> _TASK INPUT_
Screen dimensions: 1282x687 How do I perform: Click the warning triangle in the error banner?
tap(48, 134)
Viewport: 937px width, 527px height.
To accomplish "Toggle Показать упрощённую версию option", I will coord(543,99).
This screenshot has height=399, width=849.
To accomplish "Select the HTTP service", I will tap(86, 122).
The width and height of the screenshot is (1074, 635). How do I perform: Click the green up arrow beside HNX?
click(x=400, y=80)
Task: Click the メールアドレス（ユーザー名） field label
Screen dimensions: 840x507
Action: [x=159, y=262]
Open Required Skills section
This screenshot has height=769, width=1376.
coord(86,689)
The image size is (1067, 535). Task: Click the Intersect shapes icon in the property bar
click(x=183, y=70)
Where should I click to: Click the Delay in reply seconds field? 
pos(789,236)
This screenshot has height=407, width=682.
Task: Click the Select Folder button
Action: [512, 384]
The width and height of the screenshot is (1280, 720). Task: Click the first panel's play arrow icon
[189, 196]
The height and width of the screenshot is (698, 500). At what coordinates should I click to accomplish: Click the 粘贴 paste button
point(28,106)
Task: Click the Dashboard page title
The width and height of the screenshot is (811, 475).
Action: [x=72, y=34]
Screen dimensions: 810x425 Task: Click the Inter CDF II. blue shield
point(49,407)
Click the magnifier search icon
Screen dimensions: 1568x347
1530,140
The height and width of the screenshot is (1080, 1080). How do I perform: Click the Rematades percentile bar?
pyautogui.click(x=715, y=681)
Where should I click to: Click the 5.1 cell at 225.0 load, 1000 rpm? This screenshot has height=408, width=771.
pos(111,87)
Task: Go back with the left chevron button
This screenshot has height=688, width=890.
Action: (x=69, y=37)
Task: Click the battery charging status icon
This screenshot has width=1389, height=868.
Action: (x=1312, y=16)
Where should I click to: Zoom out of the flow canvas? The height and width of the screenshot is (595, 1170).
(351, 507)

> _PROBLEM TO SOLVE_
The material is to be written out once more, exactly and in full.

> _OUTPUT OF THE TASK_
Screen dimensions: 1282x687 How do I perform: Click the warning triangle in the error banner?
tap(48, 134)
Viewport: 937px width, 527px height.
To accomplish "Toggle Показать упрощённую версию option", I will coord(543,99).
This screenshot has height=399, width=849.
To accomplish "Select the HTTP service", I will tap(86, 122).
The width and height of the screenshot is (1074, 635). How do I perform: Click the green up arrow beside HNX?
click(x=400, y=80)
Task: Click the メールアドレス（ユーザー名） field label
Screen dimensions: 840x507
Action: [x=159, y=262]
Open Required Skills section
This screenshot has height=769, width=1376.
coord(86,689)
The image size is (1067, 535). Task: Click the Intersect shapes icon in the property bar
click(x=183, y=70)
Where should I click to: Click the Delay in reply seconds field? 
pos(789,236)
This screenshot has height=407, width=682.
Task: Click the Select Folder button
Action: [512, 384]
The width and height of the screenshot is (1280, 720). Task: Click the first panel's play arrow icon
[189, 196]
The height and width of the screenshot is (698, 500). At what coordinates should I click to accomplish: Click the 粘贴 paste button
point(28,106)
Task: Click the Dashboard page title
The width and height of the screenshot is (811, 475).
Action: [x=72, y=34]
Screen dimensions: 810x425 Task: Click the Inter CDF II. blue shield
point(49,407)
Click the magnifier search icon
Screen dimensions: 1568x347
1530,140
The height and width of the screenshot is (1080, 1080). How do I perform: Click the Rematades percentile bar?
pyautogui.click(x=715, y=681)
Where should I click to: Click the 5.1 cell at 225.0 load, 1000 rpm? This screenshot has height=408, width=771.
pos(111,87)
Task: Go back with the left chevron button
This screenshot has height=688, width=890.
Action: (x=69, y=37)
Task: Click the battery charging status icon
This screenshot has width=1389, height=868.
Action: (x=1312, y=16)
Where should I click to: Zoom out of the flow canvas? The height and width of the screenshot is (595, 1170).
(351, 507)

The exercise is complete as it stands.